We can now make the central question more precise in a second way. For which utility functions do standard nonprobabilistic decision rules like maximin adjust for multiplicity in the sense of equation (7)? Similarly, for which priors and utility functions does an expected-utility maximizer adjust for multiplicity?

For simplicity, assume that a decision-maker’s utilities are separable across component acts in the following sense. ^{Footnote 13} Assume that, for each hypothesis ${H_k}$ , there is a “component” utility function ${u_k}:{A_k} \times \left\{ {0,1} \right\} \to \mathbb{R}$ that specifies the utilities $u\left( {a,0} \right)$ and $u\left( {a,1} \right)$ of taking action $a \in {A_k}$ when ${H_k}$ is true and false, respectively. Further, suppose that the utility of a strategy $u\left( {S,\theta } \right)$ in state $\theta $ is the sum of the utilities of component acts, that is:

(9) $$u\left( {S,\theta } \right) = \mathop \sum \limits_{k \le N} \mathop \sum \limits_{a \in S \cap {A_k}} {u_k}\left( {a,{\theta _k}} \right).$$

Utilities are separable when (a) the decision-maker can take component acts in parallel, and (b) payoffs for taking different component acts do not interact. Such assumptions are most plausible when two conditions are met. First, acts are cheap, or the decision-maker has plentiful resources (and so pursuing multiple projects in parallel is not prohibitively costly). Second, the hypotheses concern unrelated phenomena (so that the important theoretical consequences of a conjunction of hypotheses is the union of the theoretical consequences of the conjuncts). If the decision-maker is a grant-making institution like the National Science Foundation (NSF) or NIH, then utilities associated with projects in different scientific fields are plausibly separable. The size of the institution makes funding projects in parallel possible, and it is rare to find results in two disparate scientific fields that, when taken together, yield important insights that neither result yields by itself.

The next theorem suggests that when utilities are separable, adjustment is never obligatory, and it is sometimes impermissible. ^{Footnote 14}

Theorem 1 Suppose utilities are separable in the sense of equation (9). Then there are maximin rules that do not adjust for multiplicity. If in addition, the hypotheses of ${\rm{\Theta }}$ are mutually independent with respect to $P$ , then one can maximize (subjective) expected utility with respect to $P$ without adjusting. It follows that if the maximin rule is unique, then no decision rule that adjusts is maximin. Similar remarks apply to expected-utility maximization.

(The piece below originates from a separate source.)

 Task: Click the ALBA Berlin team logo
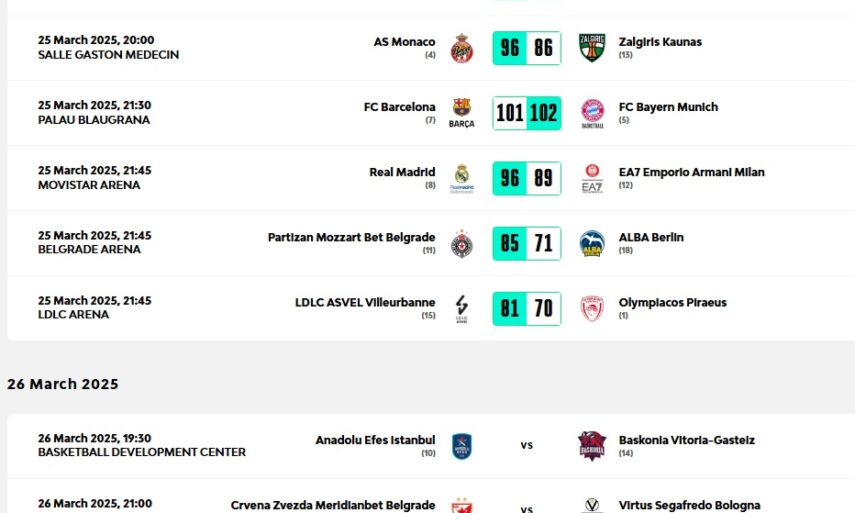592,243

One might object that individual scientists will rarely have separable utilities for the reasons identified earlier. Component acts are often costly: Pursuing one project typically comes at the expense of pursuing another. And even if the component acts are cheap (e.g., making an announcement), it is rare that scientists investigate hypotheses that are so unrelated that if the conjunction were true, no further important insights would follow. Scientists are highly specialized, and thus they typically study hypotheses that are related.

However, I have not identified the necessary conditions for separability; utility functions might be (approximately) separable for other reasons. More importantly, theorem 1 yields sufficient conditions for nonadjustment, not necessary ones. So a suspicion that theorem 1 is rarely applicable does not justify decision adjustment for individual researchers. The theorem shifts the burden to providing a positive argument for adjustment.

The reader might speculate that given the extensive research on multiplicity, statisticians have (i) identified utility functions that plausibly represent the interests of scientists and (ii) shown that common adjustment procedures are uniquely maximin, or expected-utility maximizing with respect to those utility functions. Unfortunately, that’s not the case. Some classical procedures for multiple testing are, in fact, inadmissible (i.e., weakly dominated) for plausible utility/loss functions. ^{Footnote 15} Thus, the criteria used to justify standard classical testing procedures are more complex than they might initially seem; I turn to those criteria now.